Newark is a famously failing school system, despite the millions donated to the system over the years. Before COVID-era policies closed school doors, however, a quarter of the students were meeting standards.
The state’s academic crisis extends beyond Newark, despite the $6 billion in emergency federal education funding funneled into the state. Across the state, Strong Start testing in fall 2021 revealed that 49% of fourth grade students — 74% for Black students and 70% for Hispanic students — received the lowest possible score in math.
The testing found that 42% of New Jersey fourth graders tested at the lowest level in reading.New Jersey elementary students cannot read well, but the state board of education expects seven-year-olds to, "list medically accurate names for body parts, including the genitals," as part of the new health and physical education curriculum standards. The standards will go into effect this fall, and school districts are identifying curriculum aligned to the standards.

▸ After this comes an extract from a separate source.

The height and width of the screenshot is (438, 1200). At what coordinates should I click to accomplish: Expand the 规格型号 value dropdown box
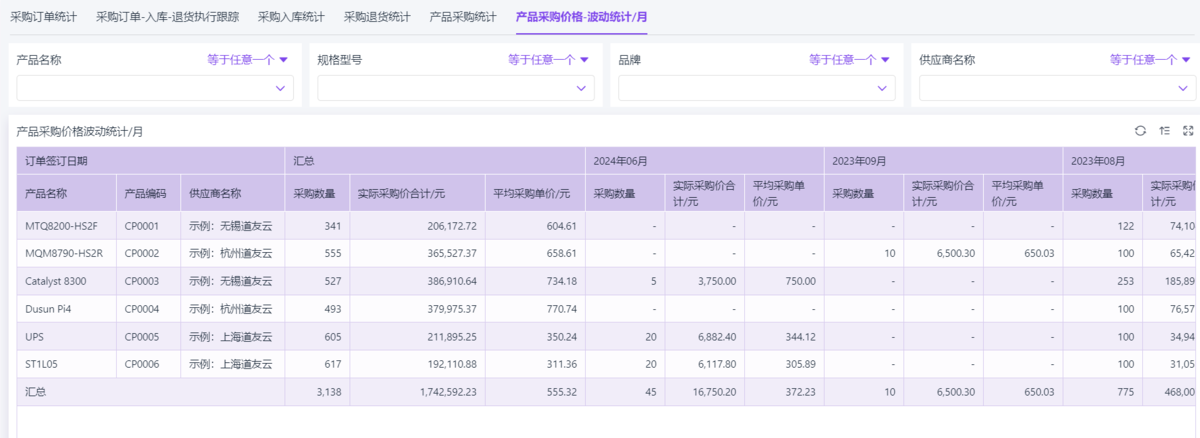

Parents and state legislators are understandably questioning the rationale for these state standards and recommended lessons. During the pandemic, parents discovered the extent that activism distracts from academics. They are eager to reorient schools back to what matters. They want their children to learn to read and acquire math skills, rather than be drilled on gender ideology terms and concepts.
State and local school boards in New Jersey and beyond should listen to parents and stop sacrificing children's interests to their political agenda. Schools must focus on the academic and learning loss crisis they have created. State standards and recommended lesson plans should prioritize accurate academic instruction, rather than proselytize gender ideology.